Sent from my iPad using Tapatalk


----------



## froze (Sep 15, 2002)

PBL450 said:


> Good luck! I wish you success. You are clueless otherwise. I did gravel, dirt roads and single track on 23s in my late teens and I did it with my friends on the same kit for years. Dirt roads with heavy river rock. Sure, an occasional flat. But far from common. This bike is basically Velo Sybil.
> 
> For example, where those wide tires begin to excel, on root and rock gardens/stairways, the wide flat bars of my mtb make their importance known. A Geo that underweights the nose and allows easy lift ups is the opposite of what is going on here.
> 
> ...


I agree with everything you said. This bike is for clueless rich people. I too use to do gravel and dirt roads with 23's, so did a lot of us back in the day. 

I have touring bike that can double as a gravel bike, came with 45's but I've since put on 38's and it's fine for touring, and more than fine for gravel, and it only cost me $1,400! With disk brakes, bar end shifters, 5 water bottle bosses, and better gearing; sure, it's equipped with just Deore, but it shifts great, the wheels are cheap in cost but are very strong, even under loads I still haven't had to true them; and it came with Tubus steel racks front and rear, plus fenders.


----------



## Josh Patterson (Apr 29, 2007)

PBL450 said:


> I mean 12K for a specific kind of gravel? That’s nuts. Gravel vs CX isn’t even worth discussion.i mean I guess tons of cyclists live where pavement is an afterthought? “It’s my rough gravel bike.” Cycling just became golf with 12K for each club.
> 
> Bike packing? Long range mountain biking? That crowd has to be pretty small, like two digits not three. And fatties will eat up that space and rightfully so. They add sand and snow to surfaces conquered. Road touring? Sure, but there are plenty of offerings in that category already that are far better builds for that than this.
> 
> ...


I won't defend the steep price tag of this rig and cycling has been the new golf for at least a decade. The sense I'm getting from your posts is that you're out of touch with gravel and adventure cycling. In any case, ride what you like and let others do the same.


----------



## PBL450 (Apr 12, 2014)

Josh Patterson said:


> I won't defend the steep price tag of this rig and cycling has been the new golf for at least a decade. The sense I'm getting from your posts is that you're out of touch with gravel and adventure cycling. In any case, ride what you like and let others do the same.

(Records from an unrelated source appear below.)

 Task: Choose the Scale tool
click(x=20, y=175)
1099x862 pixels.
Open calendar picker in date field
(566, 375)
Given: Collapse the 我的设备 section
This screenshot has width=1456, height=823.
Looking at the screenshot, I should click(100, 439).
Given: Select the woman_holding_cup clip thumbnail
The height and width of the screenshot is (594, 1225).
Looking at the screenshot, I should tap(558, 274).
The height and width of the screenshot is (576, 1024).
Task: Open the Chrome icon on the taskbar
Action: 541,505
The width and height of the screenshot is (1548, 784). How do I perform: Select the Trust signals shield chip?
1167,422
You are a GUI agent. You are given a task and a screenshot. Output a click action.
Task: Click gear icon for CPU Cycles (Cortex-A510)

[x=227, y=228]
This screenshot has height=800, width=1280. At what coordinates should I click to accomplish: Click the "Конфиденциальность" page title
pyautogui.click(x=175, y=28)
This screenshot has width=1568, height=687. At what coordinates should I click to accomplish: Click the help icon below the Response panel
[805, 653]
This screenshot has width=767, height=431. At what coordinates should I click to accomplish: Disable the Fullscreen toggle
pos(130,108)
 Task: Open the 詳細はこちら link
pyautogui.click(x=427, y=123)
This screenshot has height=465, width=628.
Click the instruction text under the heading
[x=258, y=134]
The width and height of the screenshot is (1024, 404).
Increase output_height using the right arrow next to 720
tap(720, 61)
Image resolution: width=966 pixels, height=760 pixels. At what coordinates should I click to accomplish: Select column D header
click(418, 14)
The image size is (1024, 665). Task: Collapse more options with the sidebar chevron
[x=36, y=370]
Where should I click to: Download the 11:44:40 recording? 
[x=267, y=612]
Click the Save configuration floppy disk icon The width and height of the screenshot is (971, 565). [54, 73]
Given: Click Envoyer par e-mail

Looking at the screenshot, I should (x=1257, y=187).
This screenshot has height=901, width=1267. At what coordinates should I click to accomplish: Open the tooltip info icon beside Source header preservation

Adventure cycling? Bike camping? Better done with a fatty. Especially if you venture near water and have to navigate sand. Plus, you get the benefit of some suspension from the 5” tires which can be adjusted to be ideal for you conditions. 

Gravel? Maybe I’m a little out of touch. You don’t hear banjo around me. We have some networks of dirt roads but not really gravel. I get that some people live around gravel roads. I fail to see why a road bike with wider tires wouldn’t manage gravel roads better than a solid suspension mountain bike with drop bars. 

I’m sure it does something well? Just how much of that something exists and what does that something better? Yes, ride whatever you like. This is perfect for the single track next to where you parked your $150,000 motor home for some “adventuring.” 


Sent from my iPhone using Tapatalk


----------



## Josh Patterson (Apr 29, 2007)

@PBL450 check out this Tour Divide bike round-up on Bikepacking.com. 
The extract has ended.